そしてライブは佳境に入る。ゆったりとしたワルツのリズムが印象的な踊れる曲「夢想家のワルツ」を経て、最終ブロックに突入する前の平田のMC。そこには過去への感謝、現在の充実、そして未来への希望があった。5年前にバンドを結成した時、WWWで初ワンマンをやると約束したこと。今日来てくれた人への感謝の思い。昨日付で前ドラマーが脱退したが、俺たちはちゃんとここにいるということ。そして11月19日に下北沢4会場で、Organic Call主催サーキットフェス『東京日輪音楽祭』を開催すること。「みんなが喜びそうなことを、ずっとずっとこの先も考えてます」――言葉が喜びではずんでいる。

「音楽、好きですか。
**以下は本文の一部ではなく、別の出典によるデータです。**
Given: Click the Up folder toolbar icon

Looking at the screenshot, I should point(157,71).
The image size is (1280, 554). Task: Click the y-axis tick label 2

ロックバンドのこと、好きですか。その気持ちにずっと支えられているんです」

話しているうちに激情がこみ上げた平田が、最後は叫ぶようにMCを締めくくり、そのまま「朝焼けに染まった街へ」へなだれ込む。ミュージックビデオが100万回再生を突破したバンドの代表曲を、メロディを超えて叫び歌う平田を、バンドが大きな力でしっかりと支える。会場いっぱいのクラップで盛り上がる「海が見える街」、穏やかな曲調から一転してアップテンポへと展開する劇的な「Good-bye」、そして飛んだり跳ねたり宙を殴ったり、平田とカワカミの荒ぶるパフォーマンスが熱狂を呼ぶ「愛おしき日々たちへ」。一秒も無駄にせずエネルギーを燃やし尽くす、これがOrganic Callのライブ。

アンコール。リラックスしたメンバーがなごやかに笑い合ってる。平田とカワカミの掛け合いが漫才のように当意即妙で面白い。シリアスなかっこよさのほかに、こうした素の側面が見られるからライブは楽しい。そして本当のラストチューンが披露され、平田の声は最後の瞬間まで情熱を失わない。

高まる期待と止まらない進化。この日Organic Callが魅せたパフォーマンスは、未来への希望を大きく広げるものだった。11月の主催フェス、そしてさらなる新曲のリリースへ。充実感いっぱいの表情で手を振りステージを去るメンバーの姿に、走り続けるバンドの幸運を願って拍手を送った。